Problem to work on |
What you output should match the data below exactly.

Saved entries
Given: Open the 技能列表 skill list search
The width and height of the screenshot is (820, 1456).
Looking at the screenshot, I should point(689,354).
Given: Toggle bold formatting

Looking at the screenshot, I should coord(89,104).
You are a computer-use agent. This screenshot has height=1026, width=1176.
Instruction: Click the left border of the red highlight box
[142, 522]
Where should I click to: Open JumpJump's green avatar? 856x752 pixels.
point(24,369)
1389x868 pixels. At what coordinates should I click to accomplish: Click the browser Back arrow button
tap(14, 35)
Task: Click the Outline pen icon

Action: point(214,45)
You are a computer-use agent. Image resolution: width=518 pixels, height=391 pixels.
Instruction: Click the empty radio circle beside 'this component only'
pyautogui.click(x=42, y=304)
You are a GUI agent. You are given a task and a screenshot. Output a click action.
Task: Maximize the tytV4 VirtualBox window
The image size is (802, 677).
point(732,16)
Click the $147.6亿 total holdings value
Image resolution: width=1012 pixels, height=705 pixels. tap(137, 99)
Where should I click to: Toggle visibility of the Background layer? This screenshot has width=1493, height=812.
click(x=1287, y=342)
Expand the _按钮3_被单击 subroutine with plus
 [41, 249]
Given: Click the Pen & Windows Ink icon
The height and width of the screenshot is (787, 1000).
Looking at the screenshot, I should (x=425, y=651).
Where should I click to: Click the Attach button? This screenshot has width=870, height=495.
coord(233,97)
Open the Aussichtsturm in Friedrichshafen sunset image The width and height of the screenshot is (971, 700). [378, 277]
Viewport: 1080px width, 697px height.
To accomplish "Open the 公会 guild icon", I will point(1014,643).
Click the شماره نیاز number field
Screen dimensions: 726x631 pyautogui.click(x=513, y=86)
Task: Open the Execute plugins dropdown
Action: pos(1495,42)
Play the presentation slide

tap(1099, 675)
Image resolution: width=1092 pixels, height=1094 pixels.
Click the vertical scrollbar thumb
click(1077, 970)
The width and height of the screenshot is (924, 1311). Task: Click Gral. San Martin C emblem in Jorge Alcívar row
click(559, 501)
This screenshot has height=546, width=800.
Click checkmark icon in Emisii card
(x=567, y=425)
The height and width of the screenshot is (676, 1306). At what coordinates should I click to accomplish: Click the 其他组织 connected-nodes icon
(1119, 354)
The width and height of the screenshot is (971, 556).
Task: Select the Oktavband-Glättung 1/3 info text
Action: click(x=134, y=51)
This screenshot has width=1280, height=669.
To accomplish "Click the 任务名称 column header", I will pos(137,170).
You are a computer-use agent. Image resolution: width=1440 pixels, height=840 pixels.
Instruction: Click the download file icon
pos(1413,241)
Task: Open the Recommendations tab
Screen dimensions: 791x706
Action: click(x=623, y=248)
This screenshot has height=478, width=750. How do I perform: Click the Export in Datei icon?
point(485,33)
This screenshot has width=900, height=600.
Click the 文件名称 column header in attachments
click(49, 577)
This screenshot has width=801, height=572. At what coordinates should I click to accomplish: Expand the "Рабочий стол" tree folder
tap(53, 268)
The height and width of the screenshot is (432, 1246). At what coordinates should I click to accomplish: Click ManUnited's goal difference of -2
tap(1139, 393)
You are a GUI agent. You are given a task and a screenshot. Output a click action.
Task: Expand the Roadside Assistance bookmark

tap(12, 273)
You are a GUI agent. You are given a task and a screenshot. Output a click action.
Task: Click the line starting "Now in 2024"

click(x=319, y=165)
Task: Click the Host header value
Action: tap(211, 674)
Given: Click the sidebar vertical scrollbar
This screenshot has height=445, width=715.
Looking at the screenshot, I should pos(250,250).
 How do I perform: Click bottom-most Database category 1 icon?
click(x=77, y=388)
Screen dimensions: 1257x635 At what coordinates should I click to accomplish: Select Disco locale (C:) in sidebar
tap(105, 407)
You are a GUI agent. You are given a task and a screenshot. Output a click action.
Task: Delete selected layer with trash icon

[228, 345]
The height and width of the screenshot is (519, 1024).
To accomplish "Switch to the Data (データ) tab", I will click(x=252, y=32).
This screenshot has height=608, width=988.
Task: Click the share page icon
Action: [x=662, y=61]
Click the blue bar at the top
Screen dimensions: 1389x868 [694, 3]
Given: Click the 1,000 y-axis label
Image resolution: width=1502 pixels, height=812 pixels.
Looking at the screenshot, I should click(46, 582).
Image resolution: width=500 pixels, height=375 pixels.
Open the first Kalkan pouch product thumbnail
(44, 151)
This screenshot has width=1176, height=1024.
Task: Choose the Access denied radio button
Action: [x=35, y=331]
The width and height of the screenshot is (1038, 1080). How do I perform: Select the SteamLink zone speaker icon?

Answer for this exercise |
Given: Open the 技能列表 skill list search
The width and height of the screenshot is (820, 1456).
Looking at the screenshot, I should point(689,354).
Given: Toggle bold formatting

Looking at the screenshot, I should coord(89,104).
You are a computer-use agent. This screenshot has height=1026, width=1176.
Instruction: Click the left border of the red highlight box
[142, 522]
Where should I click to: Open JumpJump's green avatar? 856x752 pixels.
point(24,369)
1389x868 pixels. At what coordinates should I click to accomplish: Click the browser Back arrow button
tap(14, 35)
Task: Click the Outline pen icon

Action: point(214,45)
You are a computer-use agent. Image resolution: width=518 pixels, height=391 pixels.
Instruction: Click the empty radio circle beside 'this component only'
pyautogui.click(x=42, y=304)
You are a GUI agent. You are given a task and a screenshot. Output a click action.
Task: Maximize the tytV4 VirtualBox window
The image size is (802, 677).
point(732,16)
Click the $147.6亿 total holdings value
Image resolution: width=1012 pixels, height=705 pixels. tap(137, 99)
Where should I click to: Toggle visibility of the Background layer? This screenshot has width=1493, height=812.
click(x=1287, y=342)
Expand the _按钮3_被单击 subroutine with plus
 [41, 249]
Given: Click the Pen & Windows Ink icon
The height and width of the screenshot is (787, 1000).
Looking at the screenshot, I should (x=425, y=651).
Where should I click to: Click the Attach button? This screenshot has width=870, height=495.
coord(233,97)
Open the Aussichtsturm in Friedrichshafen sunset image The width and height of the screenshot is (971, 700). [378, 277]
Viewport: 1080px width, 697px height.
To accomplish "Open the 公会 guild icon", I will point(1014,643).
Click the شماره نیاز number field
Screen dimensions: 726x631 pyautogui.click(x=513, y=86)
Task: Open the Execute plugins dropdown
Action: pos(1495,42)
Play the presentation slide

tap(1099, 675)
Image resolution: width=1092 pixels, height=1094 pixels.
Click the vertical scrollbar thumb
click(1077, 970)
The width and height of the screenshot is (924, 1311). Task: Click Gral. San Martin C emblem in Jorge Alcívar row
click(559, 501)
This screenshot has height=546, width=800.
Click checkmark icon in Emisii card
(x=567, y=425)
The height and width of the screenshot is (676, 1306). At what coordinates should I click to accomplish: Click the 其他组织 connected-nodes icon
(1119, 354)
The width and height of the screenshot is (971, 556).
Task: Select the Oktavband-Glättung 1/3 info text
Action: click(x=134, y=51)
This screenshot has width=1280, height=669.
To accomplish "Click the 任务名称 column header", I will pos(137,170).
You are a computer-use agent. Image resolution: width=1440 pixels, height=840 pixels.
Instruction: Click the download file icon
pos(1413,241)
Task: Open the Recommendations tab
Screen dimensions: 791x706
Action: click(x=623, y=248)
This screenshot has height=478, width=750. How do I perform: Click the Export in Datei icon?
point(485,33)
This screenshot has width=900, height=600.
Click the 文件名称 column header in attachments
click(49, 577)
This screenshot has width=801, height=572. At what coordinates should I click to accomplish: Expand the "Рабочий стол" tree folder
tap(53, 268)
The height and width of the screenshot is (432, 1246). At what coordinates should I click to accomplish: Click ManUnited's goal difference of -2
tap(1139, 393)
You are a GUI agent. You are given a task and a screenshot. Output a click action.
Task: Expand the Roadside Assistance bookmark

tap(12, 273)
You are a GUI agent. You are given a task and a screenshot. Output a click action.
Task: Click the line starting "Now in 2024"

click(x=319, y=165)
Task: Click the Host header value
Action: tap(211, 674)
Given: Click the sidebar vertical scrollbar
This screenshot has height=445, width=715.
Looking at the screenshot, I should pos(250,250).
 How do I perform: Click bottom-most Database category 1 icon?
click(x=77, y=388)
Screen dimensions: 1257x635 At what coordinates should I click to accomplish: Select Disco locale (C:) in sidebar
tap(105, 407)
You are a GUI agent. You are given a task and a screenshot. Output a click action.
Task: Delete selected layer with trash icon

[228, 345]
The height and width of the screenshot is (519, 1024).
To accomplish "Switch to the Data (データ) tab", I will click(x=252, y=32).
This screenshot has height=608, width=988.
Task: Click the share page icon
Action: [x=662, y=61]
Click the blue bar at the top
Screen dimensions: 1389x868 [694, 3]
Given: Click the 1,000 y-axis label
Image resolution: width=1502 pixels, height=812 pixels.
Looking at the screenshot, I should click(46, 582).
Image resolution: width=500 pixels, height=375 pixels.
Open the first Kalkan pouch product thumbnail
(44, 151)
This screenshot has width=1176, height=1024.
Task: Choose the Access denied radio button
Action: [x=35, y=331]
The width and height of the screenshot is (1038, 1080). How do I perform: Select the SteamLink zone speaker icon?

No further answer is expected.